Quand on y pense, cette question relative à la place des femmes dans la gastronomie est somme toute assez récente. Je me souviens de mon grand-père évoquant la mère Brazier comme une référence incontournable. A l’époque, il n’était nullement question de se déterminer par son genre. Il y avait de la place pour tout le monde en cuisine. C’est plus tard, dans les années 60 que la profession s’est refermée sur les hommes. Quand je suis arrivée dans ce métier, il y avait très peu de femmes et le regard que portaient les hommes sur les femmes était plutôt dévalorisant. J’ai du me battre pour faire valoir ma légitimité tout en assumant ma féminité, qu’il était hors de question pour moi de mettre de côté. J’ai fait preuve d’engagement, de ténacité, d’endurance, de concentration…mais aussi de sensibilité et d’humilité ! Et j’ai veillé à favoriser la mixité en cuisine car la complémentarité homme/femme permet de travailler dans une ambiance sereine et apaisée. Il est vrai que le métier de chef est éprouvant physiquement et psychologiquement, avec des amplitudes horaires qui le rendent difficilement compatible avec une vie de famille. Mais c’est aussi un métier de passion qui donne de la joie !
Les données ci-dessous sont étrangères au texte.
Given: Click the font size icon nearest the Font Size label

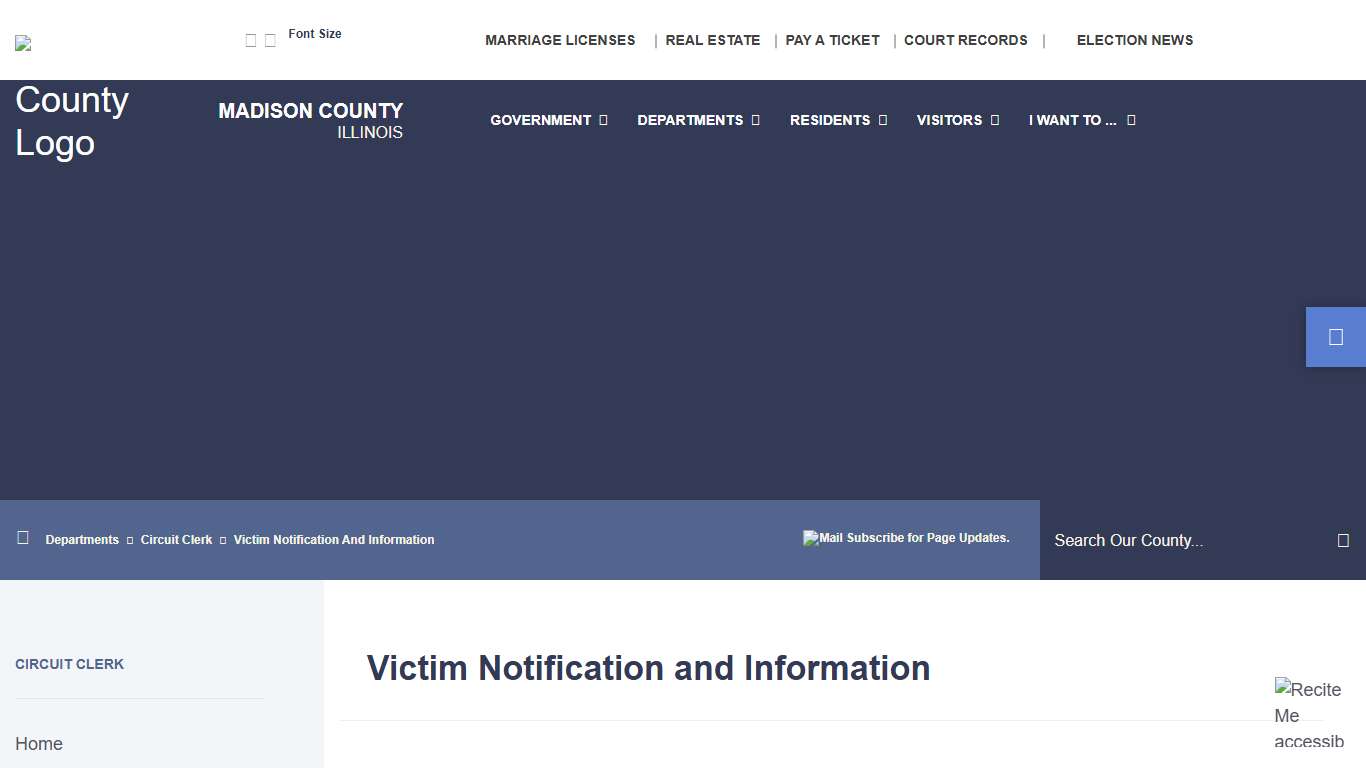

Depuis quelques années, les femmes reprennent le chemin des fourneaux et je m’en réjouis. Comme le remarque Dominique Giraudier, directeur de l’institut Paul Bocuse, aujourd’hui les femmes représentent 55% des effectifs de l’école…ce qui augure d’une arrivée massive des femmes sur le marché. Bruno de Monte, directeur de Ferrandi, fait également le même constat. J’observe aussi un double mouvement : les hommes sont plus attentifs et ouverts aux talents des femmes ; les femmes s’affirment plus, osent plus. Elles sont en cela portées par des initiatives dont j’aimerais saluer quelques unes.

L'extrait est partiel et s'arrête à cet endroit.